TO BE DONE
Reproduce the rows word for word, from the start of the rows up to and including the line with "What do you see at coordinates (1320, 933)".

----- EXERCISE INPUTS

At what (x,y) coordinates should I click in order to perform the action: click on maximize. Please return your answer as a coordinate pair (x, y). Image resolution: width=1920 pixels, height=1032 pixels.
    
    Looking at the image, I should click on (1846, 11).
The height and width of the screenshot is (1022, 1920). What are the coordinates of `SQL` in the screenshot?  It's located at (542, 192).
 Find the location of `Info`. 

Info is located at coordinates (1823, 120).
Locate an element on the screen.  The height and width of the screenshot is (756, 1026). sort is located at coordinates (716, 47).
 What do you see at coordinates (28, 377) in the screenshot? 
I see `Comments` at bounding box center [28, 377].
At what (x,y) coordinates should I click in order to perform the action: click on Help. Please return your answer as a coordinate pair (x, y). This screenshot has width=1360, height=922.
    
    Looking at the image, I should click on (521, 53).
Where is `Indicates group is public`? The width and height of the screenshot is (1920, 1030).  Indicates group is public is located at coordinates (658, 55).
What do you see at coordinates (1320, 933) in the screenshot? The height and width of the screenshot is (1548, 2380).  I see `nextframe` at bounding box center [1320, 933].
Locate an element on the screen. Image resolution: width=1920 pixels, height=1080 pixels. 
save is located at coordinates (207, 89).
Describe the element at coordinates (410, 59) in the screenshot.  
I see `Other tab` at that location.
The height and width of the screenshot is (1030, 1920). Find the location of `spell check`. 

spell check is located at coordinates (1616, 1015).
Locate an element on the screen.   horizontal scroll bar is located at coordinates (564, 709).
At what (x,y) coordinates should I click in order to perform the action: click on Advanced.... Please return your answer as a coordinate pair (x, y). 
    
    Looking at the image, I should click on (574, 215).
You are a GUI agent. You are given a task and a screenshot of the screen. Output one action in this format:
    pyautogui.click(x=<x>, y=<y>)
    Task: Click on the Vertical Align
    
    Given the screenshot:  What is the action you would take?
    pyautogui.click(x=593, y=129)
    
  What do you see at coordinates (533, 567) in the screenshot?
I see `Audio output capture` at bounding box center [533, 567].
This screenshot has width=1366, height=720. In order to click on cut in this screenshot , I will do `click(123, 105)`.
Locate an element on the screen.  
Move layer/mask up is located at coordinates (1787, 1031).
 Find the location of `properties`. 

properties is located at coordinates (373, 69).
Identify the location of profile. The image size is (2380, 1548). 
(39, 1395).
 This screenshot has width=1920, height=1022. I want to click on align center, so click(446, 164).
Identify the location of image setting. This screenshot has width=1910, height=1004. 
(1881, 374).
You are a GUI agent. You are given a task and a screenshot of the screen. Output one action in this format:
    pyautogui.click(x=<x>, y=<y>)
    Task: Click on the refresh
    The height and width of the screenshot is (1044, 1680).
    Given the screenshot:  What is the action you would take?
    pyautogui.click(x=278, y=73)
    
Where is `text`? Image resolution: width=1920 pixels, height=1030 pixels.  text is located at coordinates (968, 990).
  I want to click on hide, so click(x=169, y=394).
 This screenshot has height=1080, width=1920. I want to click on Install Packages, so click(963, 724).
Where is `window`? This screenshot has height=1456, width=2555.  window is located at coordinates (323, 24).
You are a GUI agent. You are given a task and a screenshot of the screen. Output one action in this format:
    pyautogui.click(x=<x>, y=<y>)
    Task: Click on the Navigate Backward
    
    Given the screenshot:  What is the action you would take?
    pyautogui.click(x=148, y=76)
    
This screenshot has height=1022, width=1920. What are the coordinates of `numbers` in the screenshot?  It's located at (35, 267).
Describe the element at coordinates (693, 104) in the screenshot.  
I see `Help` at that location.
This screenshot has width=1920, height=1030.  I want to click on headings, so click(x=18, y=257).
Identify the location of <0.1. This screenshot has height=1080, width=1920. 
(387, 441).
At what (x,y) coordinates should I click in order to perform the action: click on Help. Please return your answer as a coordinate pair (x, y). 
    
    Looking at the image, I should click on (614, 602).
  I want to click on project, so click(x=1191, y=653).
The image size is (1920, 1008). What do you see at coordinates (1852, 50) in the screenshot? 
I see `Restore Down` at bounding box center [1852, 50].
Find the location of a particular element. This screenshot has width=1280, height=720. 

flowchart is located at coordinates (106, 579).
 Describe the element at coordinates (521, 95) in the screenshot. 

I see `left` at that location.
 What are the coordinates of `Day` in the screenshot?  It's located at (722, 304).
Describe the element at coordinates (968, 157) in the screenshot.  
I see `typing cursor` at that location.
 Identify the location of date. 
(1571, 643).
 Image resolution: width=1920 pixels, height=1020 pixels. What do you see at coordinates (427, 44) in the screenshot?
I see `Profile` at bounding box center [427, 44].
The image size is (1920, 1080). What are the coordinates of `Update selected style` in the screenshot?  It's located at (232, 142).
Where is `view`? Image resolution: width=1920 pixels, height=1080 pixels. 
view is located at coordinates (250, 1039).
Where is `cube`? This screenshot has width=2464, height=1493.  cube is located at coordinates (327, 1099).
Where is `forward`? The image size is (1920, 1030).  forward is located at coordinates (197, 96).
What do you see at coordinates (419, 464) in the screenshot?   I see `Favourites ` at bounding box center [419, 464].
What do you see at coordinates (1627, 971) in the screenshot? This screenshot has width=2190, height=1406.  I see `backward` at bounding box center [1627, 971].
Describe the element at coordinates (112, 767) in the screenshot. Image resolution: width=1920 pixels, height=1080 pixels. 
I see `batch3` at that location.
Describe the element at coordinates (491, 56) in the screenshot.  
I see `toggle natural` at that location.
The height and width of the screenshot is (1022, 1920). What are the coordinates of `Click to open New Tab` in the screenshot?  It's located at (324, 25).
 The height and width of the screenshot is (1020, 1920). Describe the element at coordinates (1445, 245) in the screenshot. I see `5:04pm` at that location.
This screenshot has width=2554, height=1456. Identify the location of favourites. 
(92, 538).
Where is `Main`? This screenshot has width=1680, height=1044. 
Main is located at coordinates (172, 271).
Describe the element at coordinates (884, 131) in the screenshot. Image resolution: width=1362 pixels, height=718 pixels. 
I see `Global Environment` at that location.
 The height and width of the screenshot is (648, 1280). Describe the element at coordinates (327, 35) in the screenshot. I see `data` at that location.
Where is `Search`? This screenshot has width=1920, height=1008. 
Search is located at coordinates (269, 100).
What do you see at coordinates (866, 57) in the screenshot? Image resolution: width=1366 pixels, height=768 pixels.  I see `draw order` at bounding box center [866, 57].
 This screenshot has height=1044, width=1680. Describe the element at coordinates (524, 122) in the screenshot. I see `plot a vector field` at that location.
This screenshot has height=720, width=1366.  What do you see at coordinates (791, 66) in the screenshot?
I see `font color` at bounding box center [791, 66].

----------

RESPONSE TO THIS TASK
At what (x,y) coordinates should I click in order to perform the action: click on maximize. Please return your answer as a coordinate pair (x, y). Image resolution: width=1920 pixels, height=1032 pixels.
    
    Looking at the image, I should click on (1846, 11).
The height and width of the screenshot is (1022, 1920). What are the coordinates of `SQL` in the screenshot?  It's located at (542, 192).
 Find the location of `Info`. 

Info is located at coordinates (1823, 120).
Locate an element on the screen.  The height and width of the screenshot is (756, 1026). sort is located at coordinates (716, 47).
 What do you see at coordinates (28, 377) in the screenshot? 
I see `Comments` at bounding box center [28, 377].
At what (x,y) coordinates should I click in order to perform the action: click on Help. Please return your answer as a coordinate pair (x, y). This screenshot has width=1360, height=922.
    
    Looking at the image, I should click on (521, 53).
Where is `Indicates group is public`? The width and height of the screenshot is (1920, 1030).  Indicates group is public is located at coordinates (658, 55).
What do you see at coordinates (1320, 933) in the screenshot? The height and width of the screenshot is (1548, 2380).  I see `nextframe` at bounding box center [1320, 933].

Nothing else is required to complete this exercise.